## Direction 1
Render the listing as a JSON list of strings, one string per line and no blank lines, covering everything from the start of the listing down to the line containing "The height and width of the screenshot is (326, 354).", and leave the pictures out.

## Document
>>>>
Worked Example: Mr & Mrs Tan — S$1.5M Clementi Condo (SC 2nd Property)

Purchase Price S$1,500,000
Buyer’s Stamp Duty (BSD) S$44,600
Additional Buyer’s Stamp Duty (ABSD @ 20%) S$300,000
Total Stamp Duty S$344,600
As a % of purchase price 23.0%
25% downpayment (bank loan, 75% LTV) S$375,000
Legal fees (estimated) S$4,500
Total Upfront Cash + Duties S$724,100
Monthly mortgage (S$1.125M @ SORA+0.6% ≈ 2.1%, 25 yrs) ~S$4,880
TDSR on combined S$16,000/mth income 30.5%

Note: ABSD is the dominant cost. The Tans could explore the ABSD remission route by selling their HDB first and buying the condo as first-timers (0% ABSD) — but this would require temporary housing arrangements. An independent financial adviser can model both scenarios.

Figure 3: Total Stamp Duty Cost Comparison — SC 1st vs 2nd Property at S$1.5M (2026). Source: IRAS.

ABSD Remission: Can You Get Your Money Back?

IRAS provides a limited ABSD remission for certain buyer categories. The most commonly used is the married couple remission: a married couple where at least one spouse is a Singapore Citizen can buy a second residential property, pay the 20% ABSD upfront, and then apply for a full refund — provided they sell their first property within 6 months of completing the purchase of the second. If the sale does not happen within the window, the ABSD is forfeited in full, with no extension granted. This mechanism allows couples to “bridge” a property upgrade without permanently bearing the ABSD cost, but timing is critical.

Housing developers also benefit from a remission of 35% ABSD on residential land purchases (net effective rate 30%), on condition that they develop and sell all units within a prescribed period (typically 5 years). If they fail to meet the condition, the remissible portion plus an additional 5% is clawed back by IRAS. This developer ABSD mechanism is why property launches often have firm timeline pressure to sell out.

Free Trade Agreement (FTA) concessions also exist: nationals of the United States, Iceland, Liechtenstein, Norway, and Switzerland are treated as Singapore Citizens for ABSD purposes under their respective FTAs with Singapore. This is a significant benefit that can reduce the stamp duty burden substantially for qualifying FTA nationals purchasing residential property in Singapore.

When Is Stamp Duty Due?

Both BSD and ABSD must be paid within 14 days of signing the Option to Purchase (OTP) or the Sale and Purchase Agreement (S&P), whichever is earlier. For property purchased directly from a developer under a new launch, stamp duty is payable within 14 days of exercising the OTP. Late payment attracts penalties: 5% per annum on overdue amounts plus a composition sum. IRAS is strict about deadlines, and conveyancing lawyers will factor stamp duty payments into the completion timeline for buyers.

What This Means for Property Buyers in 2026

The April 2023 ABSD hike was the largest single revision since ABSD’s introduction in 2011, and the rates have remained unchanged since. For Singapore Citizens buying their first home, the impact is nil — 0% ABSD means stamp duty is purely the BSD, which for a typical resale flat or mass-market condominium in the S$500k–S$800k range amounts to S$9,600–S$18,600, broadly equivalent to 1.8%–2.3% of purchase price.
<<<<
## Records for this task
>>>>
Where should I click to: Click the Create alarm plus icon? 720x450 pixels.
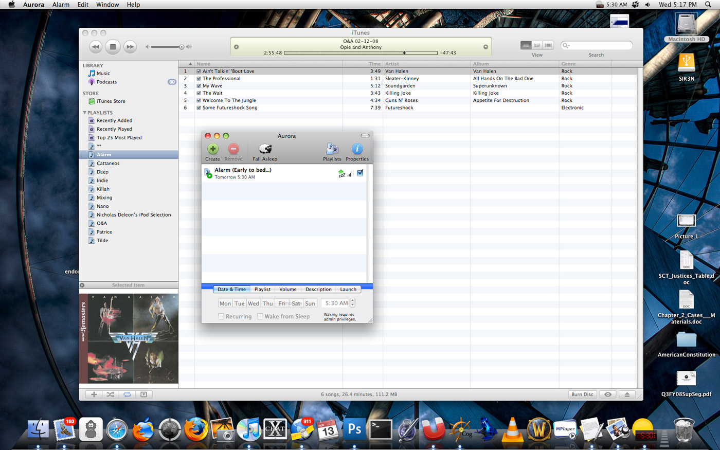click(x=212, y=149)
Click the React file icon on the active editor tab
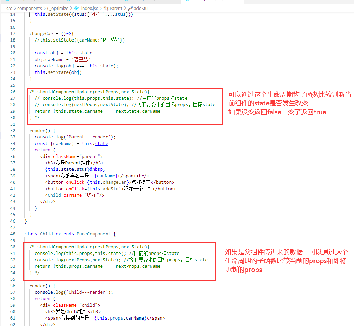The height and width of the screenshot is (326, 354). point(188,1)
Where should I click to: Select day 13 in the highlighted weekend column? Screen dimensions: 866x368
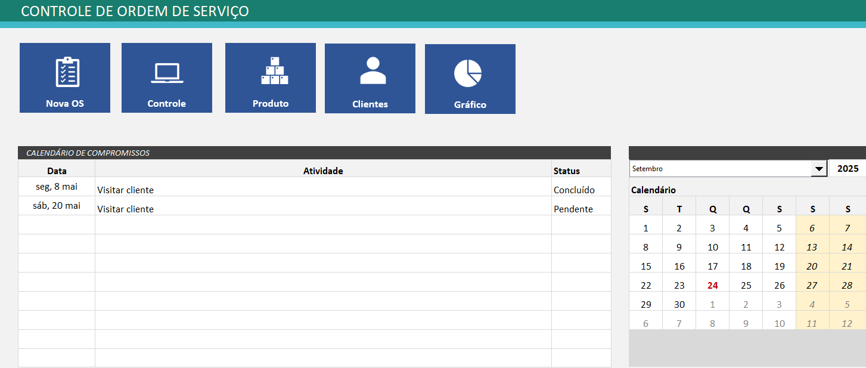click(812, 248)
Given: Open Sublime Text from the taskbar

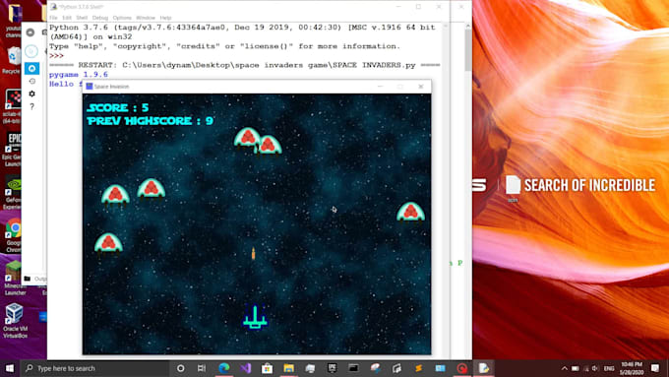Looking at the screenshot, I should [418, 368].
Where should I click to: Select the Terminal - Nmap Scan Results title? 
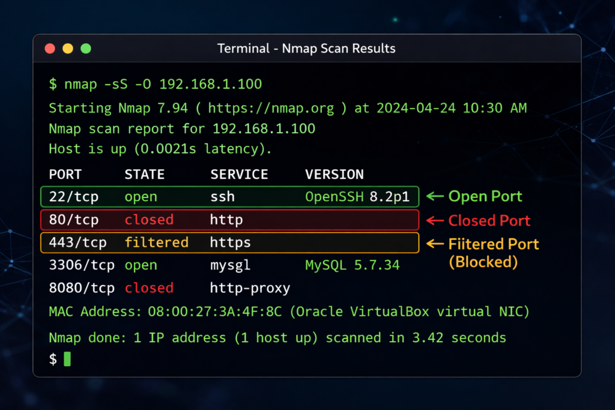(306, 49)
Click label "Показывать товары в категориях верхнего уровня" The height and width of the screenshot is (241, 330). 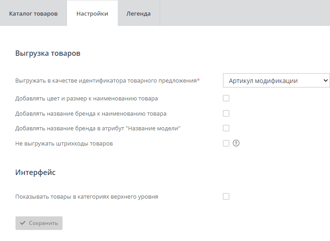point(87,196)
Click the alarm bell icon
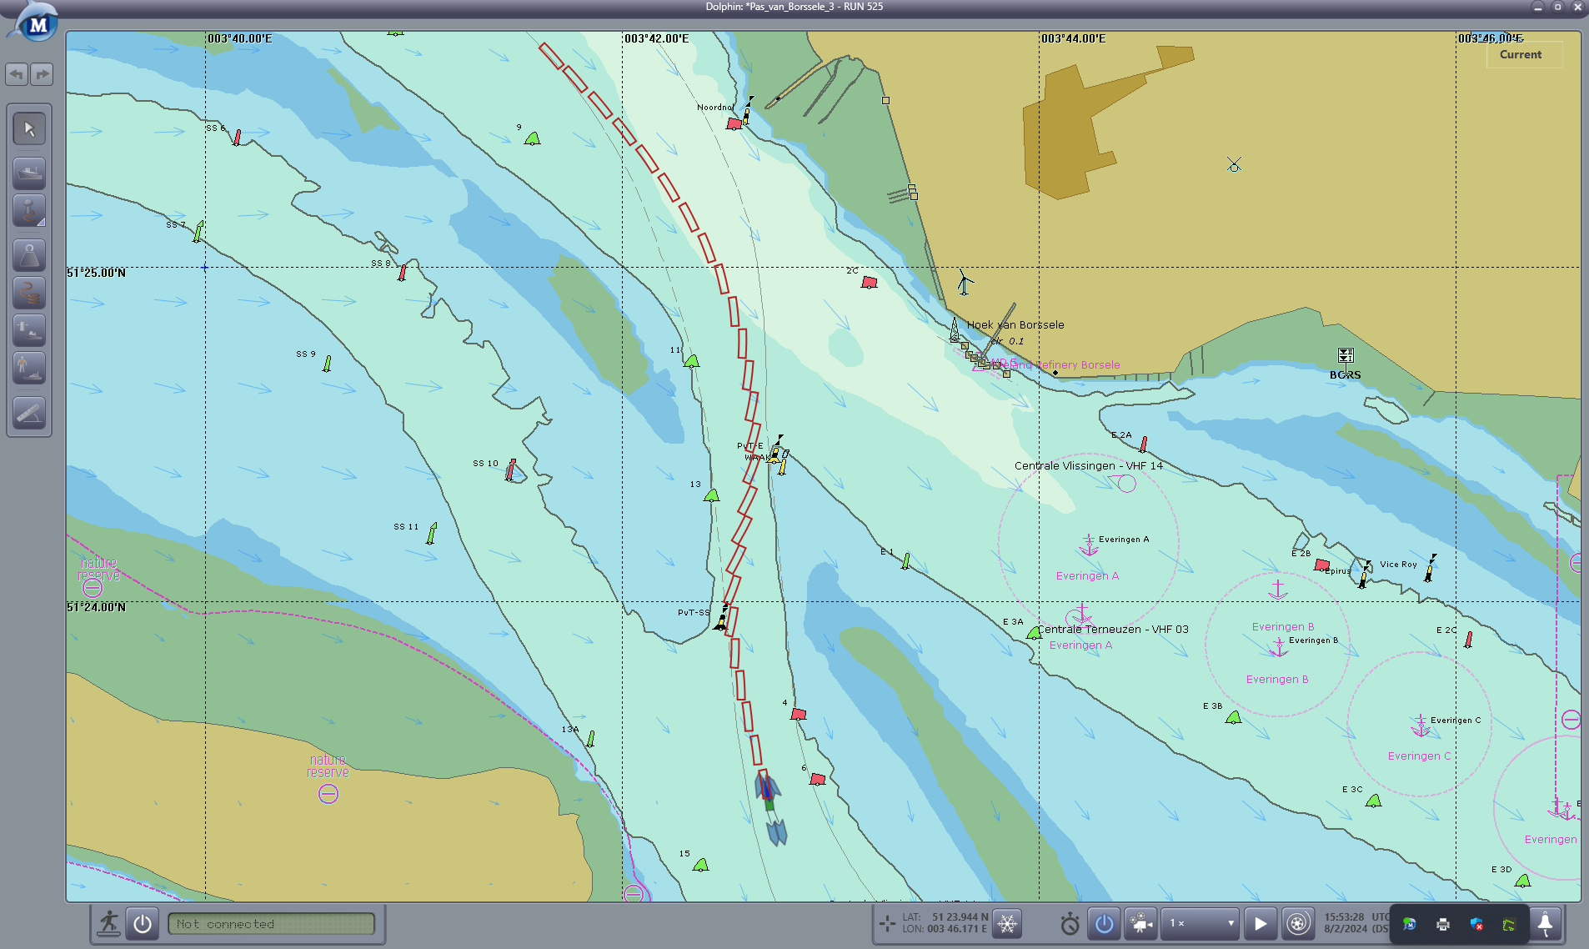The image size is (1589, 949). (x=1545, y=924)
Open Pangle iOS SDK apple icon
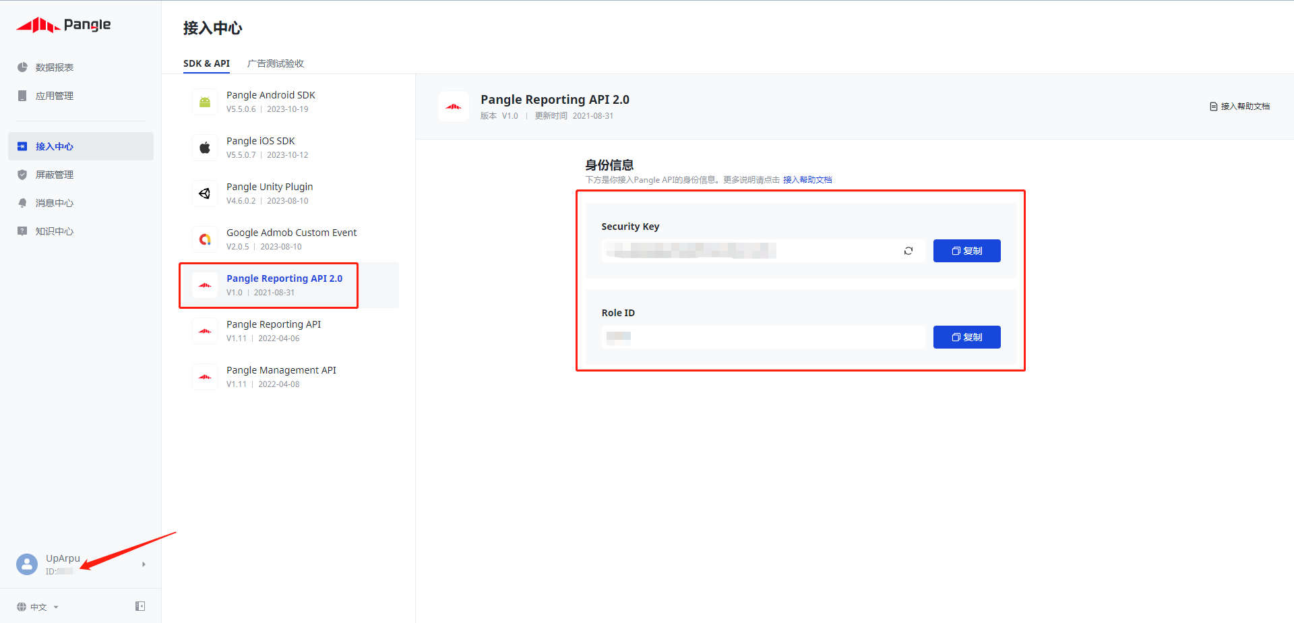The image size is (1294, 623). click(205, 148)
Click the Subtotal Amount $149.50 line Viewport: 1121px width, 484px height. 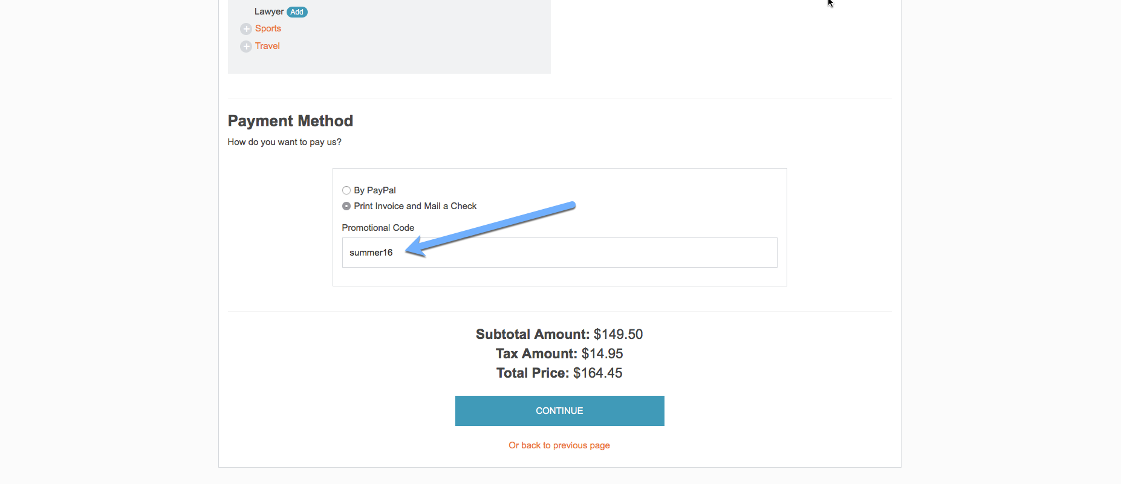[559, 334]
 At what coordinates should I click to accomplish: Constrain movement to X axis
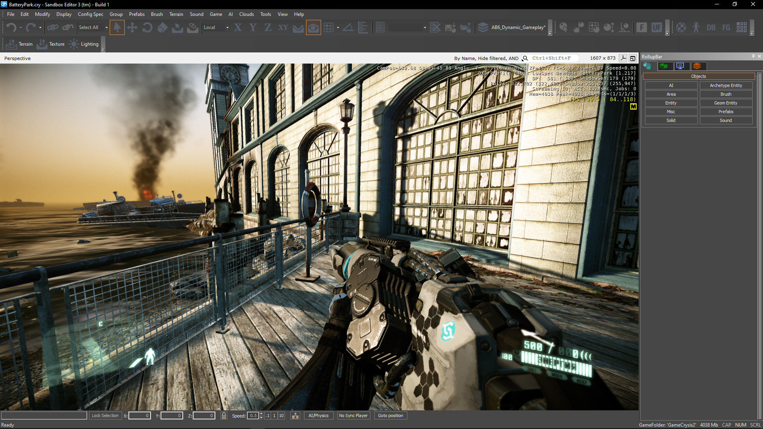tap(238, 27)
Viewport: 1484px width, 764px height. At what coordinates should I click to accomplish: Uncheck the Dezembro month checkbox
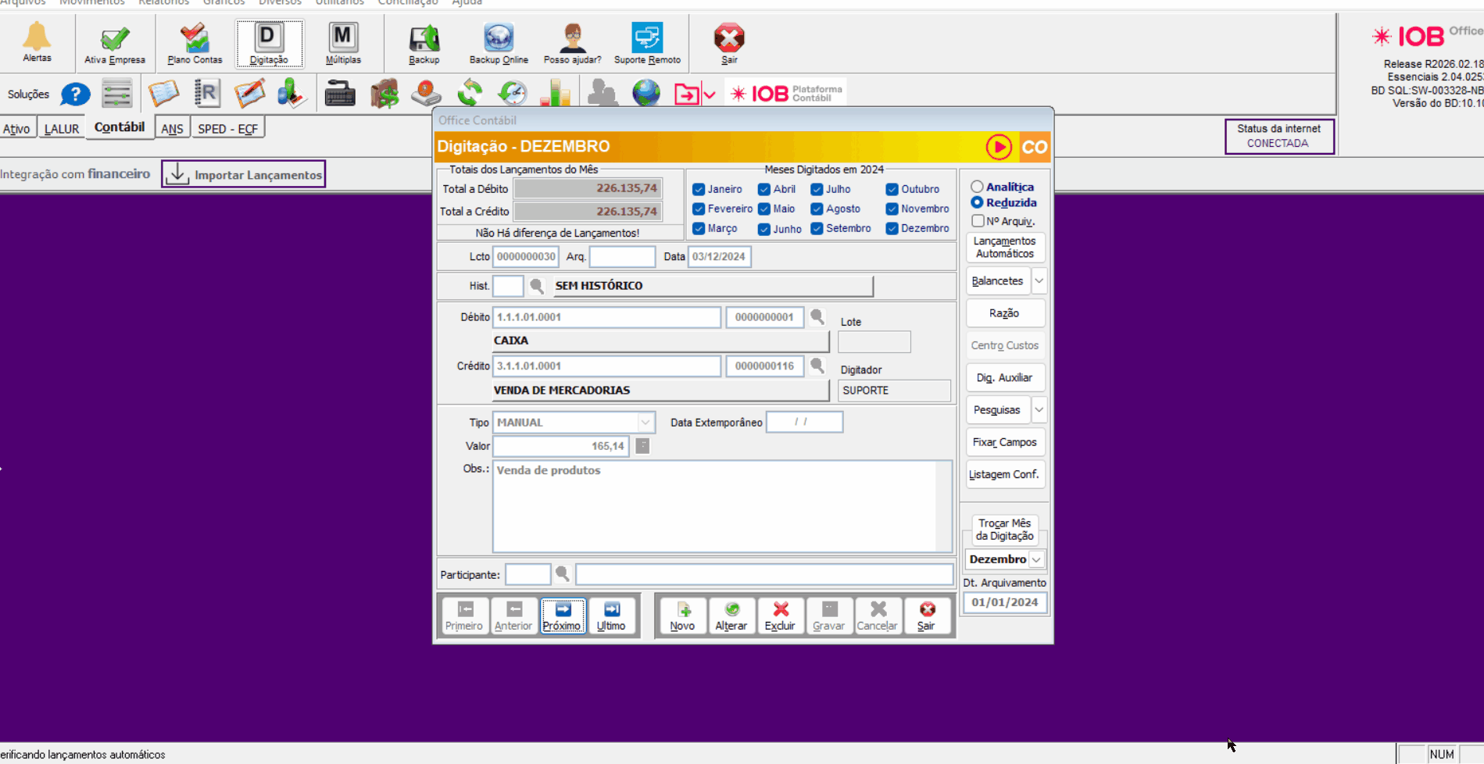coord(892,229)
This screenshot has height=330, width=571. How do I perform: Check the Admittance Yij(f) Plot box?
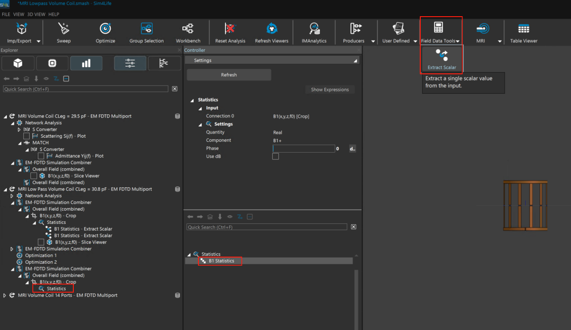pos(41,156)
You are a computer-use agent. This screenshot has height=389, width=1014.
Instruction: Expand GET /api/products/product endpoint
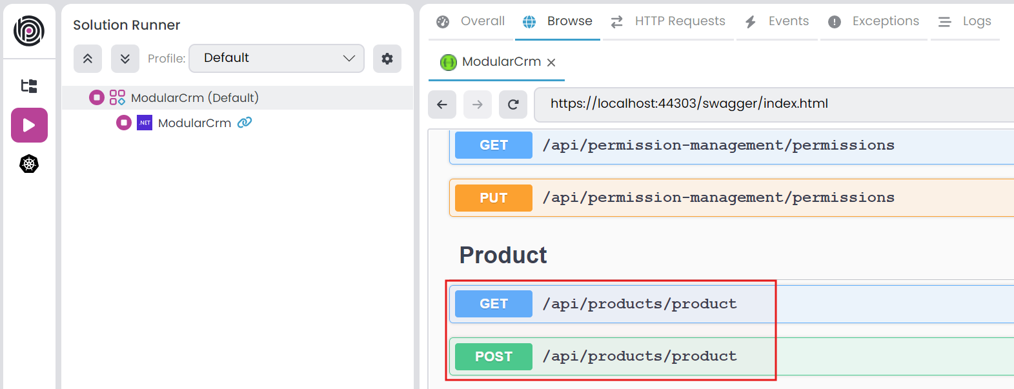coord(639,304)
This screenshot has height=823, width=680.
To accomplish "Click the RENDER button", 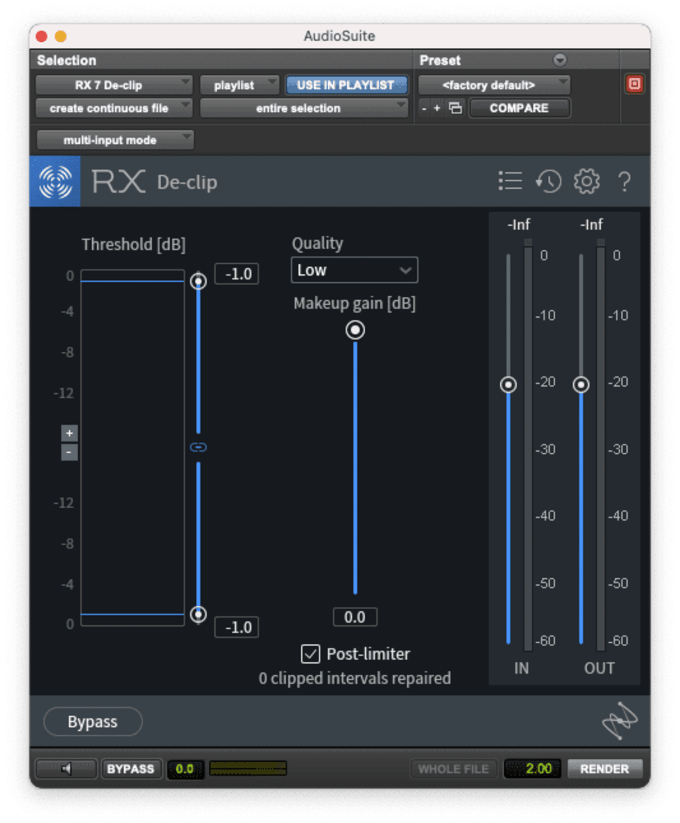I will pyautogui.click(x=604, y=769).
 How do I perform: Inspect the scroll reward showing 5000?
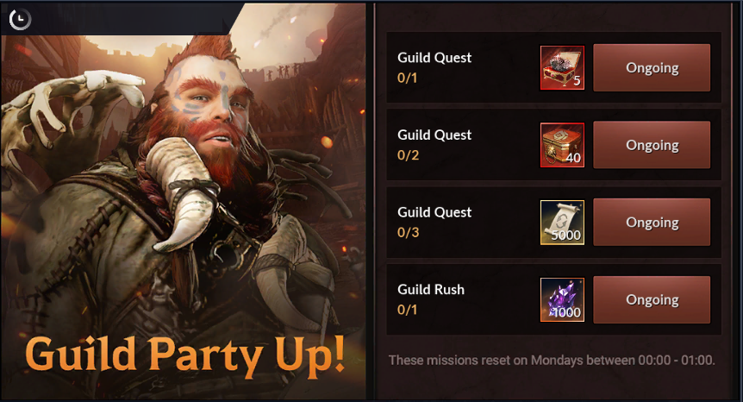pyautogui.click(x=562, y=223)
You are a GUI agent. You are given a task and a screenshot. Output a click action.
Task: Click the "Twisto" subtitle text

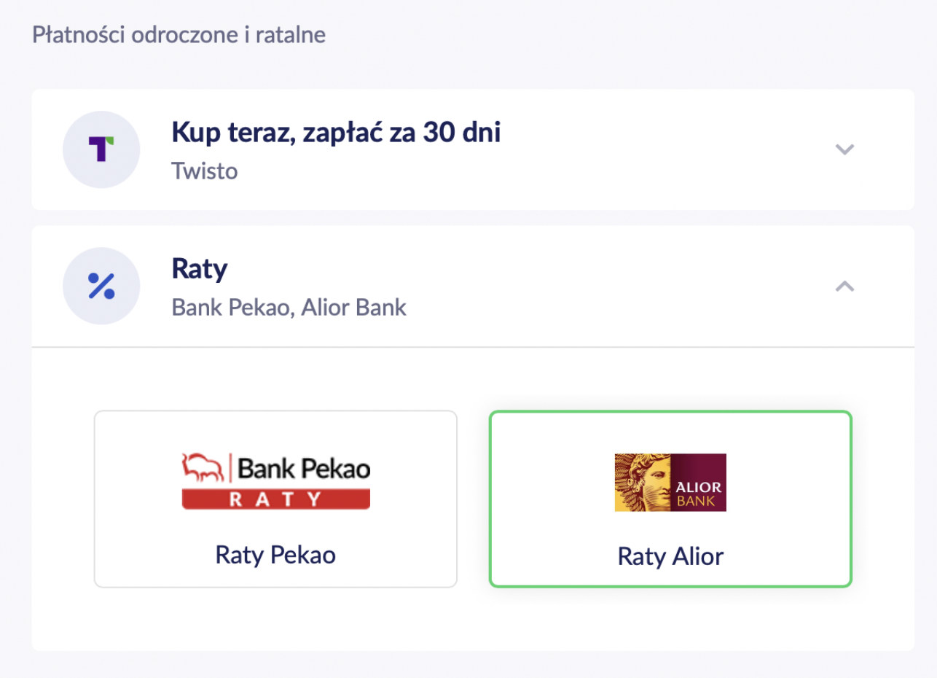pos(205,171)
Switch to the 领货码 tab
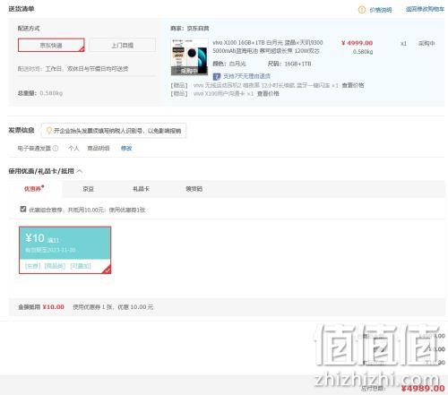 (x=194, y=189)
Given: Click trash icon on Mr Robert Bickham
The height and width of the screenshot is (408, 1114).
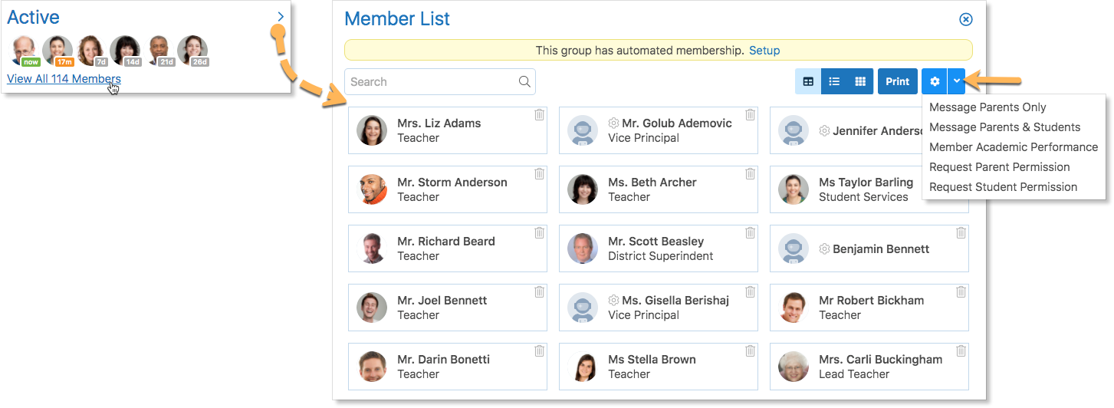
<<<<
## Direction 2
Continue the text on Singapore property stamp duty from where it stops.

## Expected answer 1
[
  "Where should I click to: Click the Create alarm plus icon? 720x450 pixels.",
  "click(x=212, y=149)",
  "Click the React file icon on the active editor tab",
  "The height and width of the screenshot is (326, 354). point(188,1)"
]

## Expected answer 2
For upgraders and investors, however, the 20% ABSD on a second property has materially changed the economics. On a S$1.5M condominium, ABSD alone is S$300,000 — an amount that takes years of rental income to recover. Industry data suggests the breakeven period for an ABSD-paying investor buying a S$1.5M OCR condo at a gross rental yield of 3.5% is approximately 13–15 years before the ABSD cost is absorbed into net returns, assuming modest capital appreciation. This is one reason why decoupling strategies (where spouses separate legal ownership of properties) remain popular, though IRAS has tightened scrutiny of artificial decoupling structures.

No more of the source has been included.